The documentation in my opinion can be improved.
First thing to do is to enable SSL in the Project Properties:
After you select the Enable SSL check box a new URL is defined. Copy-Paste that new URL in the APP Url textbox.
Then open the LaunchSetting.json file and make the following changes. Please note that i am using the same URL and SSL port that were defined when i selected the Enable SSL checkbox.
After that you have to modify the Startup.cs file:
That is basically what the Microsoft documentation says. But after trying to debug the project the following mistake was shown by Visual Studio 2017:
An error occurred attempting to determine the process id of the dotnet.exe process hosting your application.

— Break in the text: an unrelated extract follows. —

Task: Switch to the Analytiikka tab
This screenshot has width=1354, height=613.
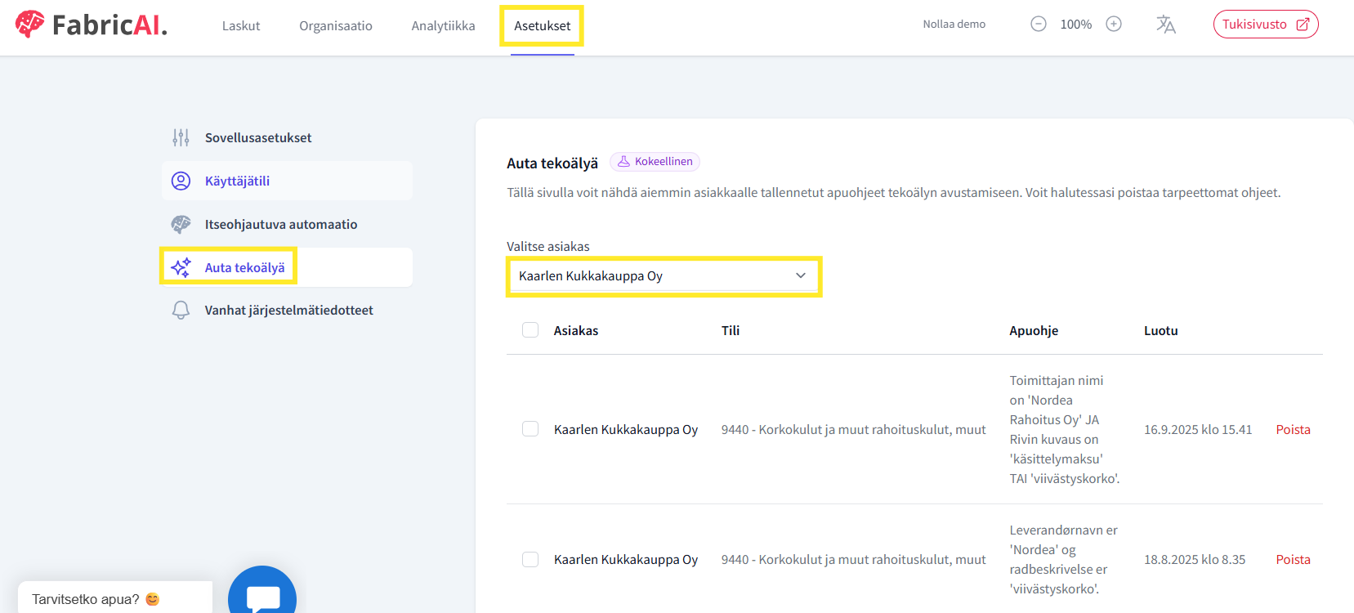Action: [443, 26]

The issue here, after hours of research, is that we have to do some changes in the certificates deployed in our development machines. I was able to resolve the issue by reading the following answer in StackOverflow: http://stackoverflow.com/questions/39183773/enable-ssl-in-visual-studio. Thank to http://stackoverflow.com/users/3002032/eng-ahmad-hamdy for the answer
The problem is that the certificate that was installed automatically for you by Visual Studio is not trusted. You can locate the certificate in the Personal folder of the computer-level certificates in the certificates snap-in. Open the Certificates snap in:
If you double-click the certificate you’ll see that it’s not trusted:
The message also provides the solution: the certificate must be imported into the trusted root certification authorities folder. You’ll see that as a folder in the same snap-in just below “Personal”. So how can we do that? Right-click the certificate, then select All Tasks, Export… from the context menu. Click Next on the certificate export wizard. Leave the “Do not export the private key” option untouched, click Next. Accept the default on the next screen, i.e. “DER encoded binary X.509” should stay selected, then click Next. Then you’ll need to provide a name and a location for the exported file. Call it “localhost” and save it in a location where you can easily find it. Click Next and the Finish. There should be a popup message saying that the export was successful. Next right-click the folder called Trusted Root Certification Authorities and select All Tasks, Import… from the context menu. Leave the “Local Machine” option untouched in the certificate import wizard, click Next. Browse to the certificate you saved just before. Click Next and accept all the default values along the way until you reach the end of the wizard. There should be a message saying that the import was successful. If you now go back to the Personal store and double-click the localhost certificate then you should see that it’s trusted:
OK, let’s start the ASP.NET Core Web project again, the opening page should open without any warning. If you still see the same issue then test it a brand new browser session.